- _WHAT IS REQUIRED_: Reproduce every line of the following data verbatim, leaving nothing out and changing nothing.

- _DATA LISTING_:
⁂

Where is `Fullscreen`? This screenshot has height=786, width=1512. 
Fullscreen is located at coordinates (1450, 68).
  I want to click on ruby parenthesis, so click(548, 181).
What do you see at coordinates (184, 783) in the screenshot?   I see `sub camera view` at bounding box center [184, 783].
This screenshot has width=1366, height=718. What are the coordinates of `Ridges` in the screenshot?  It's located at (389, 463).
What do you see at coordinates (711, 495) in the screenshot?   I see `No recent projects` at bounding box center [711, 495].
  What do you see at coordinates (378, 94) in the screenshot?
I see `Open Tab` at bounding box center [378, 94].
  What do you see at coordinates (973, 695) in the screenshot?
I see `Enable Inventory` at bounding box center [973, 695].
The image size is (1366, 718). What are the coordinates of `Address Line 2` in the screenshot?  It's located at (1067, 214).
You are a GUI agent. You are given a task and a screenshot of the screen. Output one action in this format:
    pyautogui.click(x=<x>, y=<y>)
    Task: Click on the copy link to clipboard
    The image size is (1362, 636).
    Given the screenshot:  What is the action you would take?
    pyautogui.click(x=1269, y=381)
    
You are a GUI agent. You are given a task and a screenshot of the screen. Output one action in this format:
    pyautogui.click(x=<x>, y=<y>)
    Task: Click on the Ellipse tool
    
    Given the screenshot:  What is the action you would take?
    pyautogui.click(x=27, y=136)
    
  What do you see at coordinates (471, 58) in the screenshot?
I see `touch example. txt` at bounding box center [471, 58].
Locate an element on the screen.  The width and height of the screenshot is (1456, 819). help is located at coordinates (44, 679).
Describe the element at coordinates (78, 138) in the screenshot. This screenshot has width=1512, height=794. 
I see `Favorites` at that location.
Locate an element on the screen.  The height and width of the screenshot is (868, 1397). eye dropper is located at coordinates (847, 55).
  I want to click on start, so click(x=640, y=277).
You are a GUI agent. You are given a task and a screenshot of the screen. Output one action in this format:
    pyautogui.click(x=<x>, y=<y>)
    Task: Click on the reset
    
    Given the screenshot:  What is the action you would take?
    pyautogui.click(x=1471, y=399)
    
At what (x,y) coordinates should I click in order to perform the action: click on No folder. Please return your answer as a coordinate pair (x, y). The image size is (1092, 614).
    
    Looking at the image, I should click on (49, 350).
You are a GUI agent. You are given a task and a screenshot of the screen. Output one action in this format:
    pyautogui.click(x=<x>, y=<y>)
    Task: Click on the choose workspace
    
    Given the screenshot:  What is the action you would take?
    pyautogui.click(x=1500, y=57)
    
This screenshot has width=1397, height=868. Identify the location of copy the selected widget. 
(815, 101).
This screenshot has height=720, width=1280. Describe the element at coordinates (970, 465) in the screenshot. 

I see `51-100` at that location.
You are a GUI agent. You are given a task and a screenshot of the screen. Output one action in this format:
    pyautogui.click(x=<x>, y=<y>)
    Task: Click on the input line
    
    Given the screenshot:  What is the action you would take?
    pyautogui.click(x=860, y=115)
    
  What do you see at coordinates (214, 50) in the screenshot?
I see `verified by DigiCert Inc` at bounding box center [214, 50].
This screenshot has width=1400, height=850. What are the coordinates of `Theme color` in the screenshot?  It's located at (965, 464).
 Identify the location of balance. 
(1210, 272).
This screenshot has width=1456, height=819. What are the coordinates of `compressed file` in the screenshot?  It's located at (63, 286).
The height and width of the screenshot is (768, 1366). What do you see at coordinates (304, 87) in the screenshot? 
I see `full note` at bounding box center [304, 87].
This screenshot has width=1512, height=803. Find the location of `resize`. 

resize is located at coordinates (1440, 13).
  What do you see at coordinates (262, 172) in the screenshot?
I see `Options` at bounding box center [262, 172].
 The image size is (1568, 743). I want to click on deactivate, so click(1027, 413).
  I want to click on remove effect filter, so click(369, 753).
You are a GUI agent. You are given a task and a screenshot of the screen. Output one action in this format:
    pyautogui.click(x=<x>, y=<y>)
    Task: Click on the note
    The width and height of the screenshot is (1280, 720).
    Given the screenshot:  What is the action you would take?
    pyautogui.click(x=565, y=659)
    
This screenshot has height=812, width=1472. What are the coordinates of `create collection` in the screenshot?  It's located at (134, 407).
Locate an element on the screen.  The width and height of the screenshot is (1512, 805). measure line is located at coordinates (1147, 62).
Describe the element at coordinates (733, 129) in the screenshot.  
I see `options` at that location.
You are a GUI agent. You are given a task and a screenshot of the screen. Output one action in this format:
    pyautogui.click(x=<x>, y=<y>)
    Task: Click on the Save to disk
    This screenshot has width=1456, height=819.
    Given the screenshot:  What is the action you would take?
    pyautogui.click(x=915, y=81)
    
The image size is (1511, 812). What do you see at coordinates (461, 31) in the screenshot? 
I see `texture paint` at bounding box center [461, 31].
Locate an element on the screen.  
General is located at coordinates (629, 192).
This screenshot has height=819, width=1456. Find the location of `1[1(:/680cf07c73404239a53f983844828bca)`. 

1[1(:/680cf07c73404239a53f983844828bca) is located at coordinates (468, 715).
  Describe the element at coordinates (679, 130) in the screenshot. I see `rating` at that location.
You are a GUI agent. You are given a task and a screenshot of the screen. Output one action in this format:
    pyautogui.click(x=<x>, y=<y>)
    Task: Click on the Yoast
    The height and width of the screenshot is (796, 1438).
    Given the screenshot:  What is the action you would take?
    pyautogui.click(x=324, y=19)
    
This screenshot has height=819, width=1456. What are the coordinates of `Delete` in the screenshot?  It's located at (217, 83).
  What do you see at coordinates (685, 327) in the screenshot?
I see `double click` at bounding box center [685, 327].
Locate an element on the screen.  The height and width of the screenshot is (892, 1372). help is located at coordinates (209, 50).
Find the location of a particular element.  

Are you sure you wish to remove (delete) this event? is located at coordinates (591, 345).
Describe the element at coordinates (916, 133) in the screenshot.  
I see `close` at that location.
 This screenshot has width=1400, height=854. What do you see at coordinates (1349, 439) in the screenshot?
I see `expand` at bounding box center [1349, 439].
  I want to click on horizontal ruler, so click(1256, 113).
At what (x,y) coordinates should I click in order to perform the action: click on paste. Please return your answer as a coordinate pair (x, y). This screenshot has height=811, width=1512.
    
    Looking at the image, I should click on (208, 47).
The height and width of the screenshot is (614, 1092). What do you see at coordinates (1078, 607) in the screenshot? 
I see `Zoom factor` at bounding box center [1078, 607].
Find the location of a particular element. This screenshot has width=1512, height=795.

⁂

- _ANSWER TO THIS EXERCISE_:
Where is `Fullscreen`? This screenshot has height=786, width=1512. 
Fullscreen is located at coordinates (1450, 68).
  I want to click on ruby parenthesis, so click(548, 181).
What do you see at coordinates (184, 783) in the screenshot?   I see `sub camera view` at bounding box center [184, 783].
This screenshot has width=1366, height=718. What are the coordinates of `Ridges` in the screenshot?  It's located at (389, 463).
What do you see at coordinates (711, 495) in the screenshot?   I see `No recent projects` at bounding box center [711, 495].
  What do you see at coordinates (378, 94) in the screenshot?
I see `Open Tab` at bounding box center [378, 94].
  What do you see at coordinates (973, 695) in the screenshot?
I see `Enable Inventory` at bounding box center [973, 695].
The image size is (1366, 718). What are the coordinates of `Address Line 2` in the screenshot?  It's located at (1067, 214).
You are a GUI agent. You are given a task and a screenshot of the screen. Output one action in this format:
    pyautogui.click(x=<x>, y=<y>)
    Task: Click on the copy link to clipboard
    The image size is (1362, 636).
    Given the screenshot:  What is the action you would take?
    pyautogui.click(x=1269, y=381)
    
You are a GUI agent. You are given a task and a screenshot of the screen. Output one action in this format:
    pyautogui.click(x=<x>, y=<y>)
    Task: Click on the Ellipse tool
    
    Given the screenshot:  What is the action you would take?
    pyautogui.click(x=27, y=136)
    
  What do you see at coordinates (471, 58) in the screenshot?
I see `touch example. txt` at bounding box center [471, 58].
Locate an element on the screen.  The width and height of the screenshot is (1456, 819). help is located at coordinates (44, 679).
Describe the element at coordinates (78, 138) in the screenshot. This screenshot has width=1512, height=794. 
I see `Favorites` at that location.
Locate an element on the screen.  The height and width of the screenshot is (868, 1397). eye dropper is located at coordinates (847, 55).
  I want to click on start, so click(x=640, y=277).
You are a GUI agent. You are given a task and a screenshot of the screen. Output one action in this format:
    pyautogui.click(x=<x>, y=<y>)
    Task: Click on the reset
    
    Given the screenshot:  What is the action you would take?
    pyautogui.click(x=1471, y=399)
    
At what (x,y) coordinates should I click in order to perform the action: click on No folder. Please return your answer as a coordinate pair (x, y). The image size is (1092, 614).
    
    Looking at the image, I should click on (49, 350).
You are a GUI agent. You are given a task and a screenshot of the screen. Output one action in this format:
    pyautogui.click(x=<x>, y=<y>)
    Task: Click on the choose workspace
    
    Given the screenshot:  What is the action you would take?
    pyautogui.click(x=1500, y=57)
    
This screenshot has width=1397, height=868. Identify the location of copy the selected widget. 
(815, 101).
This screenshot has height=720, width=1280. Describe the element at coordinates (970, 465) in the screenshot. 

I see `51-100` at that location.
You are a GUI agent. You are given a task and a screenshot of the screen. Output one action in this format:
    pyautogui.click(x=<x>, y=<y>)
    Task: Click on the input line
    
    Given the screenshot:  What is the action you would take?
    pyautogui.click(x=860, y=115)
    
  What do you see at coordinates (214, 50) in the screenshot?
I see `verified by DigiCert Inc` at bounding box center [214, 50].
This screenshot has width=1400, height=850. What are the coordinates of `Theme color` in the screenshot?  It's located at (965, 464).
 Identify the location of balance. 
(1210, 272).
This screenshot has width=1456, height=819. What are the coordinates of `compressed file` in the screenshot?  It's located at (63, 286).
The height and width of the screenshot is (768, 1366). What do you see at coordinates (304, 87) in the screenshot? 
I see `full note` at bounding box center [304, 87].
This screenshot has width=1512, height=803. Find the location of `resize`. 

resize is located at coordinates (1440, 13).
  What do you see at coordinates (262, 172) in the screenshot?
I see `Options` at bounding box center [262, 172].
 The image size is (1568, 743). I want to click on deactivate, so click(1027, 413).
  I want to click on remove effect filter, so click(369, 753).
You are a GUI agent. You are given a task and a screenshot of the screen. Output one action in this format:
    pyautogui.click(x=<x>, y=<y>)
    Task: Click on the note
    The width and height of the screenshot is (1280, 720).
    Given the screenshot:  What is the action you would take?
    pyautogui.click(x=565, y=659)
    
This screenshot has height=812, width=1472. What are the coordinates of `create collection` in the screenshot?  It's located at (134, 407).
Locate an element on the screen.  The width and height of the screenshot is (1512, 805). measure line is located at coordinates (1147, 62).
Describe the element at coordinates (733, 129) in the screenshot.  
I see `options` at that location.
You are a GUI agent. You are given a task and a screenshot of the screen. Output one action in this format:
    pyautogui.click(x=<x>, y=<y>)
    Task: Click on the Save to disk
    This screenshot has width=1456, height=819.
    Given the screenshot:  What is the action you would take?
    pyautogui.click(x=915, y=81)
    
The image size is (1511, 812). What do you see at coordinates (461, 31) in the screenshot? 
I see `texture paint` at bounding box center [461, 31].
Locate an element on the screen.  
General is located at coordinates (629, 192).
This screenshot has height=819, width=1456. Find the location of `1[1(:/680cf07c73404239a53f983844828bca)`. 

1[1(:/680cf07c73404239a53f983844828bca) is located at coordinates (468, 715).
  Describe the element at coordinates (679, 130) in the screenshot. I see `rating` at that location.
You are a GUI agent. You are given a task and a screenshot of the screen. Output one action in this format:
    pyautogui.click(x=<x>, y=<y>)
    Task: Click on the Yoast
    The height and width of the screenshot is (796, 1438).
    Given the screenshot:  What is the action you would take?
    pyautogui.click(x=324, y=19)
    
This screenshot has height=819, width=1456. What are the coordinates of `Delete` in the screenshot?  It's located at (217, 83).
  What do you see at coordinates (685, 327) in the screenshot?
I see `double click` at bounding box center [685, 327].
Locate an element on the screen.  The height and width of the screenshot is (892, 1372). help is located at coordinates (209, 50).
Find the location of a particular element.  

Are you sure you wish to remove (delete) this event? is located at coordinates (591, 345).
Describe the element at coordinates (916, 133) in the screenshot.  
I see `close` at that location.
 This screenshot has width=1400, height=854. What do you see at coordinates (1349, 439) in the screenshot?
I see `expand` at bounding box center [1349, 439].
  I want to click on horizontal ruler, so click(1256, 113).
At what (x,y) coordinates should I click in order to perform the action: click on paste. Please return your answer as a coordinate pair (x, y). This screenshot has height=811, width=1512.
    
    Looking at the image, I should click on (208, 47).
The height and width of the screenshot is (614, 1092). What do you see at coordinates (1078, 607) in the screenshot? 
I see `Zoom factor` at bounding box center [1078, 607].
Find the location of a particular element. This screenshot has width=1512, height=795.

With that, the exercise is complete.